This post is from Bob.
I’ve been planning for at least a couple years to generate a case study around Galielo’s use of an inclined plane instrumented with water clocks to estimate the terrestrial gravitational constant. Here are some photographs of a replica in the Museo Galileo (click to blow them up). And here’s a video simulation of the experiment. We replace his clever pendulum apparatus explained in the video and the web page with simple Bayesian statistics so we can actually estimate the gravitational constant.
The case study
Here is a draft.
Bob Carpenter. 2026. Estimating g from Galileo’s Water Clock: A scientific Bayesian inverse problem with Stan and CmdStanPy. GitHub.
I list myself as the author here because I’m responsible and AIs can’t own copyright in the U.S., but 100% of the text and code was written by Claude Opus 4.8 (medium or high effort, but I can’t recall which). I used the desktop app, which doesn’t allow sharing, but you can try it yourself.
The prompt
Here’s the sloppy prompt I used, which I just typed in without much thought in a couple minutes to get a feel for what it could do on its own.
I would like to generate a case study written in Quarto and using CmdStanPy to demonstrate solving scientific Bayesian inverse problems. I want to use a simulation of Galileo’s water clock experiment, which can be used to estimate the gravitational constant. I would like you to start by generating the mathematical model description in LaTeX, the model code in Stan to solve the inverse problem, and a simulation driver in Python using CmdStanPy and plotnine for plotting. Please just `import plotnine as pn` and use `pn.geom…`, etc. All I need in the output now is a call to `.summary()` on the fit returned by `.sample()`. Wrap this all up in a quarto document for me from which I can generate HTML by calling `quarto render galileo.qmd`.
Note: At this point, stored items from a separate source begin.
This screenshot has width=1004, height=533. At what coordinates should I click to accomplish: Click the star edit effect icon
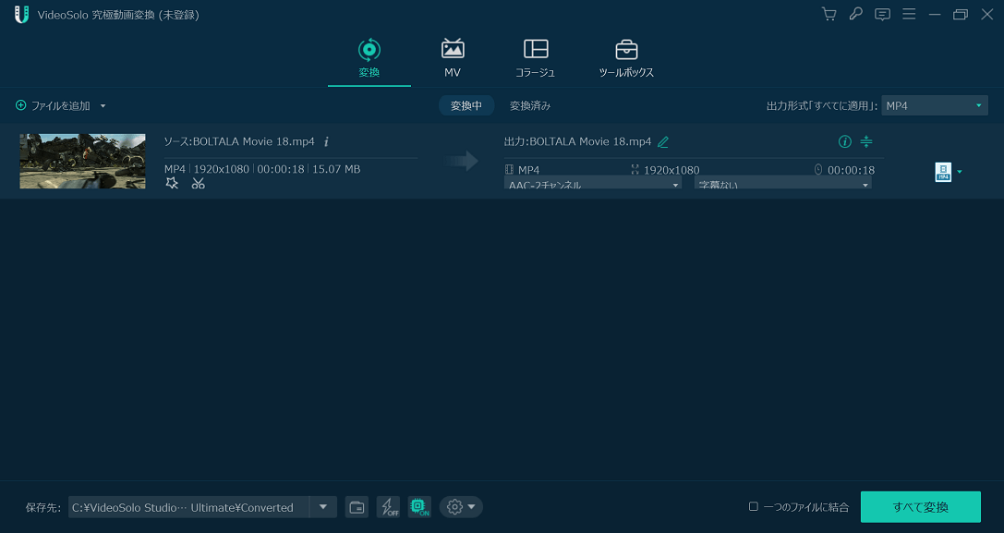click(x=172, y=183)
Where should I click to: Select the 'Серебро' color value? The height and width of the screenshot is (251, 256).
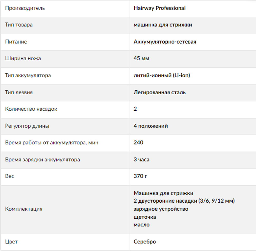pos(145,242)
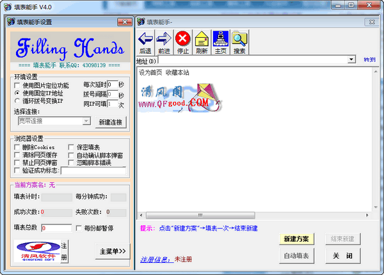Click the 填表总数 input field
The width and height of the screenshot is (384, 275).
pos(56,228)
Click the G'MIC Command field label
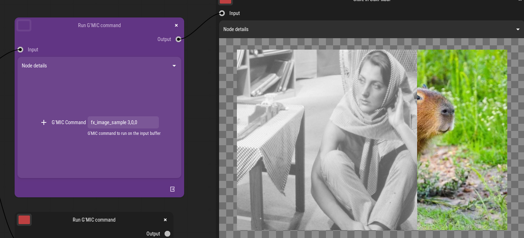524x238 pixels. [x=69, y=122]

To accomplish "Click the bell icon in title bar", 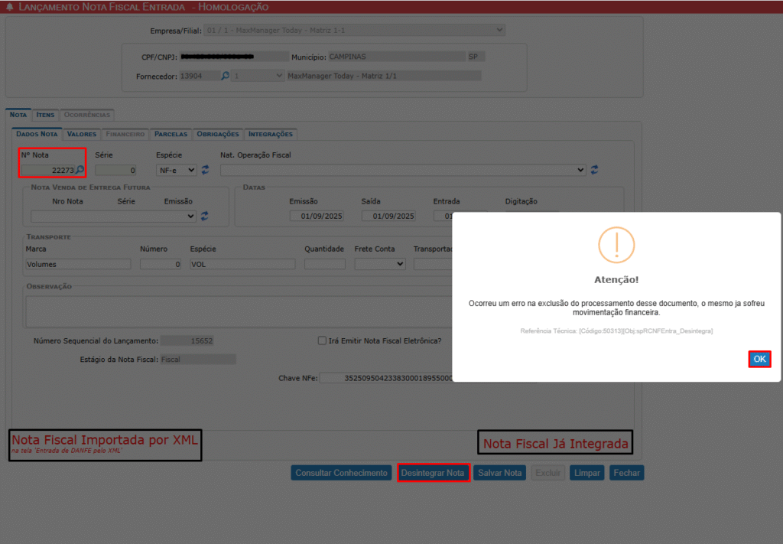I will click(x=9, y=7).
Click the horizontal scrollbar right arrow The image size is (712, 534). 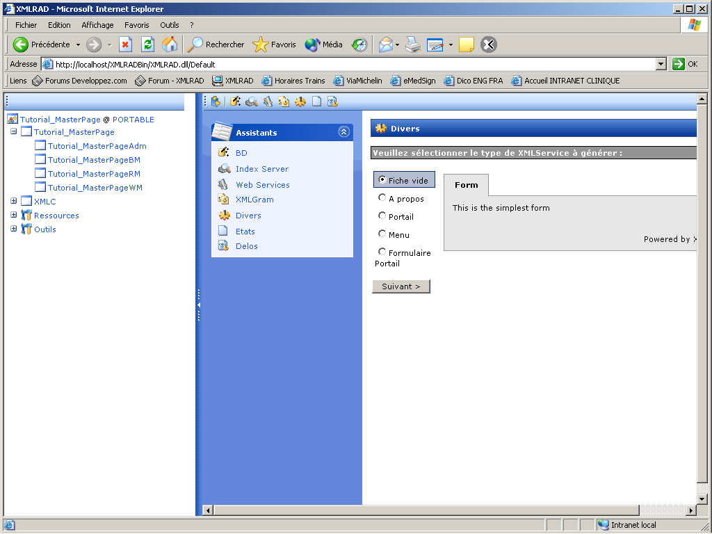[x=690, y=510]
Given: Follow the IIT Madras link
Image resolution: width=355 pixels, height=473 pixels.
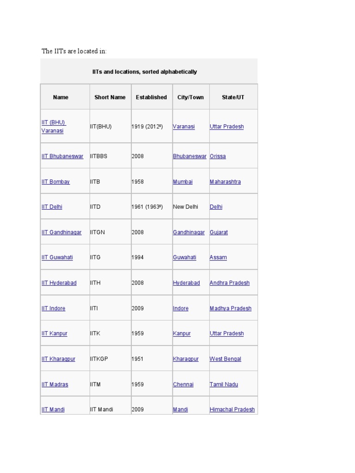Looking at the screenshot, I should 55,384.

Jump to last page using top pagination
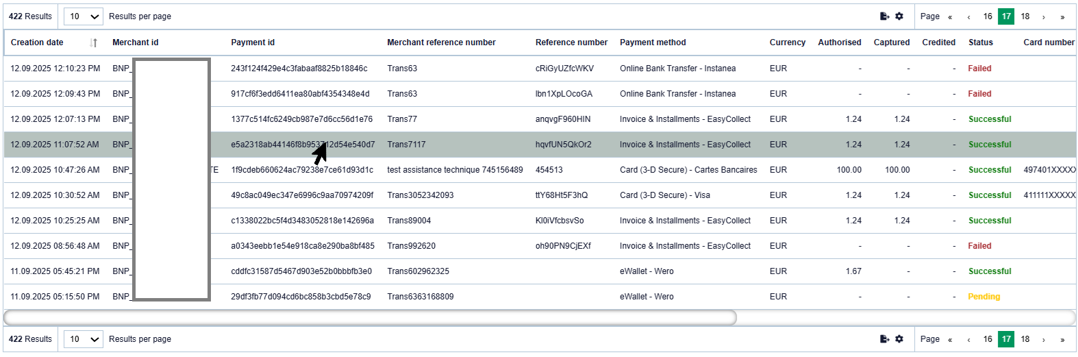(1062, 17)
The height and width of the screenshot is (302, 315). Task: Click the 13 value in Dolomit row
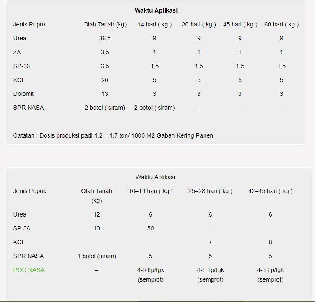pyautogui.click(x=105, y=94)
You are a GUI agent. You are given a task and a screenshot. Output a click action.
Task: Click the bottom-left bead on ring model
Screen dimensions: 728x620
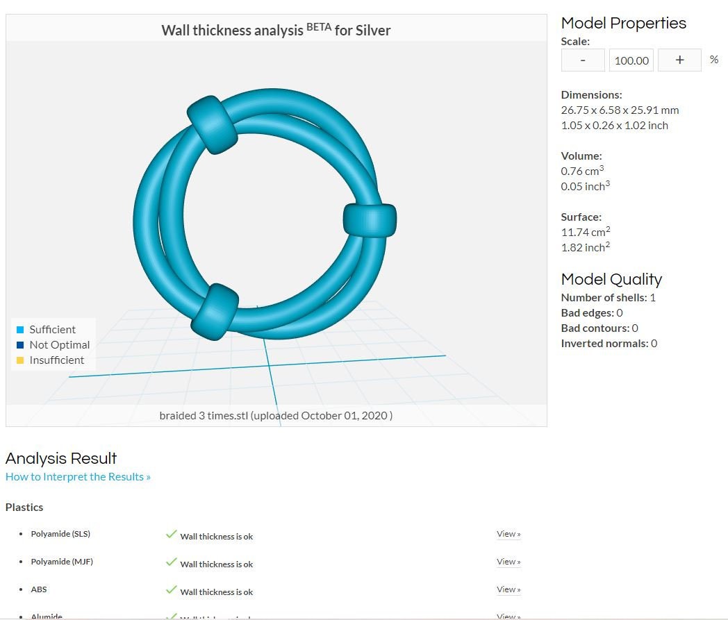215,310
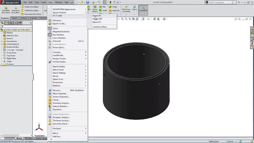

It was done before I got back to my desk with a cup of coffee (well under five minutes). So not quite the several hours Andrew said it took him to write his case study on the New York Knicks basketball team, which he posted earlier today. Of course, this was much simpler and I didn’t have to think through any details before generating it.
Is it right?
What Claude produced looks really good to me. If a student had done this, I’d given them an A. I can’t object to the way it described Galileo’s experiment, wrote the math, wrote the Stan code, wrote the Python simulation, or plotted the raw data as Andrew is always urging us to do.*
The source
You can find the source .qmd file on my GitHub:
https://github.com/bob-carpenter/case-studies/tree/master/galileo-gravity
It’s short, so I would have just included it, but the blog software blocked my post after considering it an attack on the site. To get it to render with resources embedded, I had to ask Claude a follow-up question and manually insert a single line of config into the .yaml header for the markdown document.
Putting this blog post together took longer than writing the prompt and checking the results.
* Maybe Claude runs a little simulation of Andrew like I do. Andrew himself claims to run a simulation of Jennifer Hill—it’s the basis of his
handy statistical lexicon entry for “WWJD,” which he told me stands for “What would Jennifer do?” Unfortunately, neither the lexicon entry nor its underlying link explains the acronym.